Aphrodite Macbain: Hey San
Eliza Madrigal: Since Thursday sessions aren't easy to squeeze open chat into, which is important
Eden Haiku: Hello Aph and San :)
Eliza Madrigal: Hi San :)
Eliza Madrigal: time to just consider the ideas in the moment
Bruce Mowbray: Hi, San.
Bleu Oleander: hi San
Aphrodite Macbain: NIce turnout
Eliza Madrigal: yes it is, thanks everyone!
Catrinamonblue Resident: :)
Eliza Madrigal: Is there anything being especially considered today?
Mickorod Renard: only the meaning of life
Bleu Oleander: :)
Catrinamonblue Resident: :)
Eliza Madrigal: :)
Agatha Macbeth: 42
Eden Haiku: Only that :)
Bruce Mowbray: I would like to share a quote from Gloria Steinem's speech on Saturday's big March in Washington.
Bruce Mowbray: at the march, I meant.
Eden Haiku: Yes, please do!
Mickorod Renard: go for it Bruce
Bruce Mowbray: This reminded me of the book as soon as it was out of her mouth:
Bruce Mowbray: "God may be in the details, but the goddess is in connections." -- Gloria Steinem
Aphrodite Macbain smiles
Eliza Madrigal: :)
Aphrodite Macbain: love it
Bleu Oleander: :)
Eden Haiku: AH!!!! Wonderful !
Bruce Mowbray: I can share the context of that sentence too, if you want it.
Eliza Madrigal: Sure
Bruce Mowbray: kk, just a sec.
Eden Haiku: Yes!
Bruce Mowbray: We are here and around the world for a deep democracy that says we will not be quiet, we will not be controlled, we will work for a world in which all countries are connected. God may be in the details, but the goddess is in connections. We are at one with each other, we are looking at each other, not up. No more asking daddy.
Eden Haiku: Great!
Aphrodite Macbain: at not up :-) yes
Catrinamonblue Resident: :)
Bruce Mowbray: Some profound theological implications there, as well as for our relationships...

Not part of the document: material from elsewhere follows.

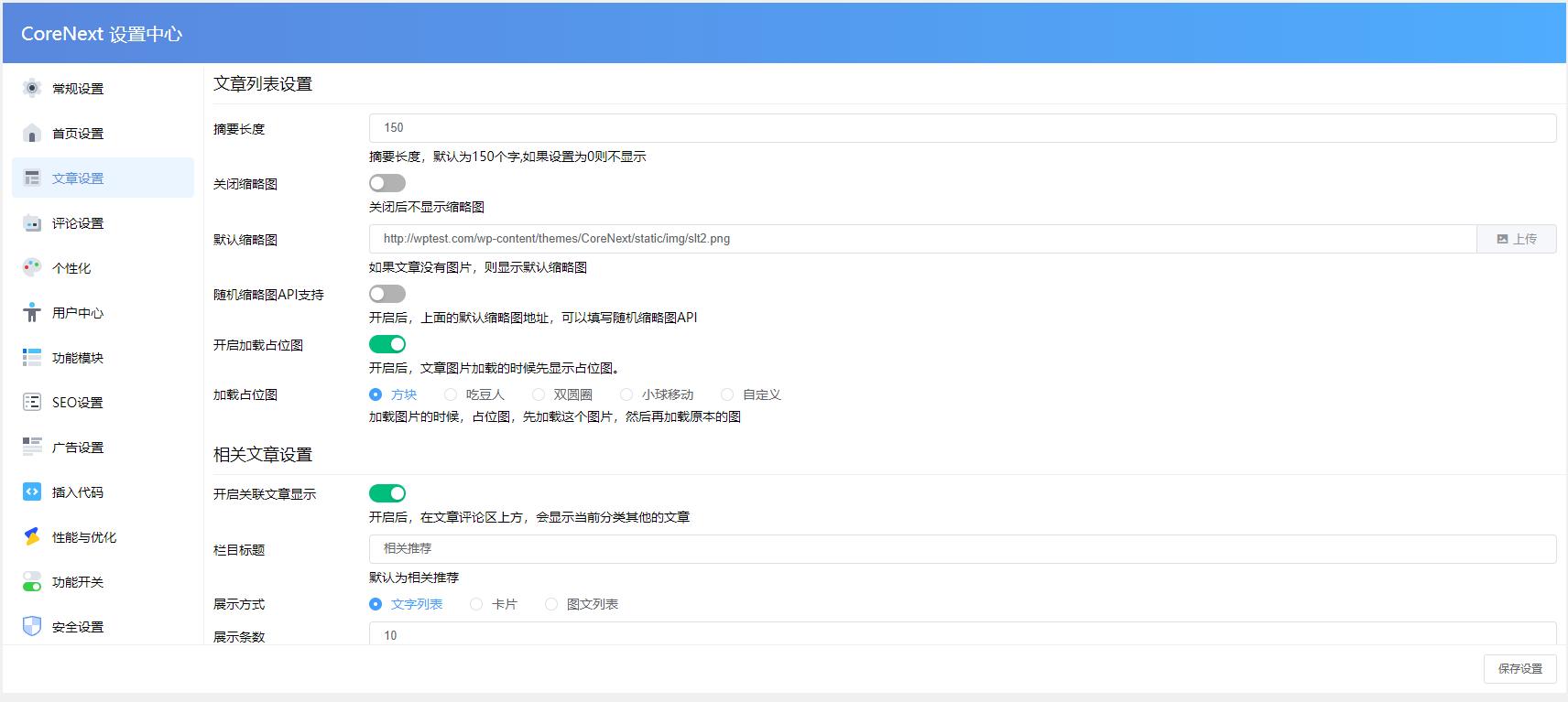Image resolution: width=1568 pixels, height=702 pixels.
Task: Click the 摘要长度 input field
Action: (x=962, y=128)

Mickorod Renard: very thought provoking
Bruce Mowbray: So, -- don't mean so say any more than to consider something. . . Is a hierarchical god the invention of the left brain? And pantheism, perhaps, something more suited to the right brain?
Eliza Madrigal: nice question and background Bruce
Bruce Mowbray: Just pondering -- don't mean to sidetrack the larger discussion.
Eliza Madrigal: not at all
Mickorod Renard: almost was thinking that left brain wouldn't consider a God other than itself
Eliza Madrigal: It is all a little overwhelming for me today, since I had an incident of sorts in the hardware store... still lots of energy going through processes
Bruce Mowbray nods, agrees.
Aphrodite Macbain: are you OK Eliza?
Bleu Oleander: I suspect any concept of god or gods would need some sort of thought and language to articulate but perhaps coming from feelings and relationships with the environment
Bruce Mowbray nods.
Bleu Oleander: oh say more Eliza, sorry
Eliza Madrigal: yes just fine, thanks... it was more an intimidation thing, and I thought I let it go but I spose the energy is still working its way through
Eliza Madrigal reads back happily but thanks for letting me say that
Eliza Madrigal: :)
Aphrodite Macbain: affect :-)
Eliza Madrigal: Bleu, a la Mother Earth?
Aphrodite Macbain: our emotions do tend to override our rational being
Bleu Oleander: don't know about mother earth, perhaps just early on in humans striving to explain the awe they had for nature
Catrinamonblue Resident: :)
Aphrodite Macbain: btw when Maxine says "affect" I assume she is talking about the emotional result of our actions
Aphrodite Macbain: or others actions
Aphrodite Macbain: just thought I'd throw that in there :-)
Eden Haiku: Sorry to hear Eliza :( Steinem 's quote reminds me of something Indian writer Arundhati Roy said around 2001: "Remember this: We may be many and they may be few. They need us more than we need them. Another world is not only possible. On a quiet day, I can hear her breathing."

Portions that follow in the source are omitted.